● **Task prompt**
This exercise asks for a copy of each line in the records below with the word "cell" in it.

[Pixel coordinate grounding data]
----

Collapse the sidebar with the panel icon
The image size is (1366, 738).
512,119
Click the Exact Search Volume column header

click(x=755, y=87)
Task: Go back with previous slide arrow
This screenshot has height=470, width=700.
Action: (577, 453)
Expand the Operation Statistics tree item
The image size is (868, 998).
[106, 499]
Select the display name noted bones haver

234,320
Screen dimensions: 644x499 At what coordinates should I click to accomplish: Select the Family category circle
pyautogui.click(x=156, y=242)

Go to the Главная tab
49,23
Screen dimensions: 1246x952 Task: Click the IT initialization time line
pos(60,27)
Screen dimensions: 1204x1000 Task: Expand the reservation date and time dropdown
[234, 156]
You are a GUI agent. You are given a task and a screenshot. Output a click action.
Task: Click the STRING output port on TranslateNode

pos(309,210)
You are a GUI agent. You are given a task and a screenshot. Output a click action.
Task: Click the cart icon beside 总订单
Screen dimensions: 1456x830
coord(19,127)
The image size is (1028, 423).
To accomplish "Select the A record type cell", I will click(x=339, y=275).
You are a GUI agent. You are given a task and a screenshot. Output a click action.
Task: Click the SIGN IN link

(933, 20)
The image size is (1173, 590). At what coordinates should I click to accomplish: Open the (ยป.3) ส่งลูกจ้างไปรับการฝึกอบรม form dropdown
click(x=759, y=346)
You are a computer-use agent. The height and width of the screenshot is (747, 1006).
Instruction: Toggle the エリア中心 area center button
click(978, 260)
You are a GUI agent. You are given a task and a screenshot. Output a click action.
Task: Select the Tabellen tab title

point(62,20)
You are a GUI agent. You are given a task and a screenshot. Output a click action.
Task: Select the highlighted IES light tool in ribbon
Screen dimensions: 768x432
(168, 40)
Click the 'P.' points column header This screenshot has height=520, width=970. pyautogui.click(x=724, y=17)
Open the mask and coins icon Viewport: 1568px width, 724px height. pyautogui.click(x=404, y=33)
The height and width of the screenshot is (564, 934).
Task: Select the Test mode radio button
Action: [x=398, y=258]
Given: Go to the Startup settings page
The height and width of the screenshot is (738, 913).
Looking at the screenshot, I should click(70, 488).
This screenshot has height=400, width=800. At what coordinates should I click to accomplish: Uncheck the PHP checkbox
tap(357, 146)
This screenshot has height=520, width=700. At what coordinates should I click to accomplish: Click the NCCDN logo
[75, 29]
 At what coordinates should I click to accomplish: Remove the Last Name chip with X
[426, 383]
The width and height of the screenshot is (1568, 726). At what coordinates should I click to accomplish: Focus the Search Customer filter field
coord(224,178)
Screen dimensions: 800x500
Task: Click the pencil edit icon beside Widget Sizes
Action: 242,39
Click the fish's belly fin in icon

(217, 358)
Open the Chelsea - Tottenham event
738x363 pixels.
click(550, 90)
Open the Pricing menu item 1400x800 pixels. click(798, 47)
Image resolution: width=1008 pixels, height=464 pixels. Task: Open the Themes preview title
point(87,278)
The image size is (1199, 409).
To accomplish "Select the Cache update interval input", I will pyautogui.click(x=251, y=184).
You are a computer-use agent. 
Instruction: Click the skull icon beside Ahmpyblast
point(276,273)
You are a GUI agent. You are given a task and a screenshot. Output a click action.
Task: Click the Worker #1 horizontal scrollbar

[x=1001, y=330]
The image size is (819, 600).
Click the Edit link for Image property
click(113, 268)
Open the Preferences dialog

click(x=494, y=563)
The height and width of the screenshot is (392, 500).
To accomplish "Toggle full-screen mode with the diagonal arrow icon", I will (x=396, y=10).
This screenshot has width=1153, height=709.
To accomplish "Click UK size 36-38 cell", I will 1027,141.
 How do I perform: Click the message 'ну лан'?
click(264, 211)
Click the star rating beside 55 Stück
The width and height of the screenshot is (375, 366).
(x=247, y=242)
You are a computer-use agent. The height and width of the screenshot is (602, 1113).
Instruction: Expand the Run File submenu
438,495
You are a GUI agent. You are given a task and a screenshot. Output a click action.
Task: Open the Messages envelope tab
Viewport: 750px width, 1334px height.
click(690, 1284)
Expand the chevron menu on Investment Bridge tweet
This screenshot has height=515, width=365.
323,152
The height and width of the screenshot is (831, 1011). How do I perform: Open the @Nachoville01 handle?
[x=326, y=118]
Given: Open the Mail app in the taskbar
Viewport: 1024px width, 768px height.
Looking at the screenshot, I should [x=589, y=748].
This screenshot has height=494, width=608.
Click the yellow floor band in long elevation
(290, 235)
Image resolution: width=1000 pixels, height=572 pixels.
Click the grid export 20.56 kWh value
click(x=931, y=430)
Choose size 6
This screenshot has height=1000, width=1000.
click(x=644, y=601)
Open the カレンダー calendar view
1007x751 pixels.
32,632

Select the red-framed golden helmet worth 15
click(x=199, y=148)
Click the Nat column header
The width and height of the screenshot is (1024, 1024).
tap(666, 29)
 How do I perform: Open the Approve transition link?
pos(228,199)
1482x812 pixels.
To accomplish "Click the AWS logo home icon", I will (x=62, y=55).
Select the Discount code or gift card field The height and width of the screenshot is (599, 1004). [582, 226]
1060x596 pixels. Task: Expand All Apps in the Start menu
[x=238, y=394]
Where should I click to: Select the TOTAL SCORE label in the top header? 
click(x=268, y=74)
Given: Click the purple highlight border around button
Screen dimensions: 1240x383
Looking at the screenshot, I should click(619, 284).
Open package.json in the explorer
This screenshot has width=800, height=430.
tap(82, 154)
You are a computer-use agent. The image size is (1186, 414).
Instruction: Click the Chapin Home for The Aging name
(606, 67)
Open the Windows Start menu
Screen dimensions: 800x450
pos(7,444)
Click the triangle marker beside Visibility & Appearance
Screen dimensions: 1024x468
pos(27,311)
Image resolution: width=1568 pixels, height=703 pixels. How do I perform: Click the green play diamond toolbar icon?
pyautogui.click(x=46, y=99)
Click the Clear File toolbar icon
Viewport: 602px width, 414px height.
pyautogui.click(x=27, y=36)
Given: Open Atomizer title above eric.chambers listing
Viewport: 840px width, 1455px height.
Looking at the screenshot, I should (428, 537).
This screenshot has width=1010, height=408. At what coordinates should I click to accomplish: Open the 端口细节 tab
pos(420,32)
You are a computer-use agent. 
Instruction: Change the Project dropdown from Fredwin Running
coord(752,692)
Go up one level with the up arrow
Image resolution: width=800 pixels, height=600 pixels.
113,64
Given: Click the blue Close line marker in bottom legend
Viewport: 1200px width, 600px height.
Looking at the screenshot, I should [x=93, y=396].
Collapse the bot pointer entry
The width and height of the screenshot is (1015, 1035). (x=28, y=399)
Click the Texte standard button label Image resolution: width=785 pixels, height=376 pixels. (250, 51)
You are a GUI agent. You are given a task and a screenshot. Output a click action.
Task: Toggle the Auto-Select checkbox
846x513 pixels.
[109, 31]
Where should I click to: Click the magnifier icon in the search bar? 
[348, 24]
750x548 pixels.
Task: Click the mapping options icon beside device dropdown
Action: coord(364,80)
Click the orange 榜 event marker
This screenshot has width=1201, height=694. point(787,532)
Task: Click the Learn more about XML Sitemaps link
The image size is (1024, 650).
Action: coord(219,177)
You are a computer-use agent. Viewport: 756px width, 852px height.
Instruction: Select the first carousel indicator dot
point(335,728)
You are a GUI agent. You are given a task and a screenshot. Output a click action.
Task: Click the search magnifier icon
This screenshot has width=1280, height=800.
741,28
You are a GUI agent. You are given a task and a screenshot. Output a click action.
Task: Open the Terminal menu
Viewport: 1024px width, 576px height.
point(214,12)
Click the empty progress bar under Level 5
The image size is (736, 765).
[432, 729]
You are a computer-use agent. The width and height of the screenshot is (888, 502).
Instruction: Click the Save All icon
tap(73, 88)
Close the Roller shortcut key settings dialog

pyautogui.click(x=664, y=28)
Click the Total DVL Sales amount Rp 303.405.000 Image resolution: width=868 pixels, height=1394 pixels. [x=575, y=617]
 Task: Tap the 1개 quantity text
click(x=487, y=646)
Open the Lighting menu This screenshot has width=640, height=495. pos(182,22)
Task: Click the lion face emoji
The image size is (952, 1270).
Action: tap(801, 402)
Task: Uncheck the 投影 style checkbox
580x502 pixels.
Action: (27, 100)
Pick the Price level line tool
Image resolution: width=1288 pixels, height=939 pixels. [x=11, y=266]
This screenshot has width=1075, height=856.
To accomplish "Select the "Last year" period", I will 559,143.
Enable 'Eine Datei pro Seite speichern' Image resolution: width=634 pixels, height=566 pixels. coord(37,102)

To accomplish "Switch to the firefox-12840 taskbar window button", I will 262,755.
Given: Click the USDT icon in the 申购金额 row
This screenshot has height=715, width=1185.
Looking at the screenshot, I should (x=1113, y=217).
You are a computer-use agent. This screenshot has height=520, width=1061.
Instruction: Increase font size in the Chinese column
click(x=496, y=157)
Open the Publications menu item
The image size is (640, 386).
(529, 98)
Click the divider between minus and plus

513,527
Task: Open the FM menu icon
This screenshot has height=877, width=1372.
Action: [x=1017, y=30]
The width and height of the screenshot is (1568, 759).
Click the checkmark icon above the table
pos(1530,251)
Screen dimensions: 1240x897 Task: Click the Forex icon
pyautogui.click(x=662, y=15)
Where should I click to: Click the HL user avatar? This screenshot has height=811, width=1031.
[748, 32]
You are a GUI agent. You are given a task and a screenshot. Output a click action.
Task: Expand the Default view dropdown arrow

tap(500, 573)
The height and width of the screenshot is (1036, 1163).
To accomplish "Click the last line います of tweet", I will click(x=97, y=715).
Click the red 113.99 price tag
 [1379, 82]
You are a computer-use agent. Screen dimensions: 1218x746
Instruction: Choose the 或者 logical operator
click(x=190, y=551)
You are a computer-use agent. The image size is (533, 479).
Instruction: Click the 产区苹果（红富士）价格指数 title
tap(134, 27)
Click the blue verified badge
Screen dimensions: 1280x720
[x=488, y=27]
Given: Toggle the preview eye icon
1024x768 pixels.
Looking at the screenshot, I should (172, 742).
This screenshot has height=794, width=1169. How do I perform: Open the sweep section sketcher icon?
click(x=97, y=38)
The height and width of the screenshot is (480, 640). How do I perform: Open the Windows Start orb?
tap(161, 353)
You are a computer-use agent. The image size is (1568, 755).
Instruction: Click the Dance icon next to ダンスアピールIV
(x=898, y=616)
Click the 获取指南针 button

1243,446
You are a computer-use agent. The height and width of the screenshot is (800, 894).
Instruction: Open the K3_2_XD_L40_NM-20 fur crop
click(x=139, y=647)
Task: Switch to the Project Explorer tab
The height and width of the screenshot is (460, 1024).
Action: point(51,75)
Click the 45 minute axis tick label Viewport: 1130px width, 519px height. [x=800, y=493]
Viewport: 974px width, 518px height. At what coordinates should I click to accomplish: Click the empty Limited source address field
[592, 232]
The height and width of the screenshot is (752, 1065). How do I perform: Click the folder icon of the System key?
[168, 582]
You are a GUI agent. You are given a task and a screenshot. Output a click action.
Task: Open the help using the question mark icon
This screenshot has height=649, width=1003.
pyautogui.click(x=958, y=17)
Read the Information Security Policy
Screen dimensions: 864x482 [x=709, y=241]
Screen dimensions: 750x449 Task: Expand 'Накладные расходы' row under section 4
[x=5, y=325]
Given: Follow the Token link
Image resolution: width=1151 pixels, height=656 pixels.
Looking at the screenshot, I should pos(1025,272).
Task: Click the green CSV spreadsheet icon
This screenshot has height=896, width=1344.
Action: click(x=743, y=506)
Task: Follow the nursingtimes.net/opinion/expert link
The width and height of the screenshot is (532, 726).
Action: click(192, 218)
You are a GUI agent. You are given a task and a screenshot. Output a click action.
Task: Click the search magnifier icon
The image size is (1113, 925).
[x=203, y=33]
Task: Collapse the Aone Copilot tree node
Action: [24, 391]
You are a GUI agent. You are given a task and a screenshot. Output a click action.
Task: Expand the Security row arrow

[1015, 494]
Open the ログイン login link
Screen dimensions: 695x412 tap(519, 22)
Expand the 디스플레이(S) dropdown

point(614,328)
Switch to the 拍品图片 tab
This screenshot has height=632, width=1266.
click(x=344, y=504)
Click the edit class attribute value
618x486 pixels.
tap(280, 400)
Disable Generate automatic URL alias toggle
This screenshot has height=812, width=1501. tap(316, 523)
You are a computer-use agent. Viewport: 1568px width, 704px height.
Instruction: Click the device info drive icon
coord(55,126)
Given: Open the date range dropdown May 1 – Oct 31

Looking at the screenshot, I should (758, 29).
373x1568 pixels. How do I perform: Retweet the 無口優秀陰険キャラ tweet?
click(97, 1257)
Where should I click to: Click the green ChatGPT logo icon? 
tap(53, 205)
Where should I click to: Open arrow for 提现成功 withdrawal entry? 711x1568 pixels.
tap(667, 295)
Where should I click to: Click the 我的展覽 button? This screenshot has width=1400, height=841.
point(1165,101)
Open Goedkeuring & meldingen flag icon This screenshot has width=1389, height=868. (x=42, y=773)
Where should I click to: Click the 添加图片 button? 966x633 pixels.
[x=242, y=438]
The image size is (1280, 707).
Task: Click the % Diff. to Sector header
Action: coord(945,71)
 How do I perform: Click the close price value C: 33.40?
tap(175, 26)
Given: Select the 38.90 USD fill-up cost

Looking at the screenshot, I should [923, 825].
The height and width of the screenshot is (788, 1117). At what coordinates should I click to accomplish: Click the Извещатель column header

----

● **Solution for this exercise**
To accomplish "Select the A record type cell", I will click(x=339, y=275).
To accomplish "Click UK size 36-38 cell", I will 1027,141.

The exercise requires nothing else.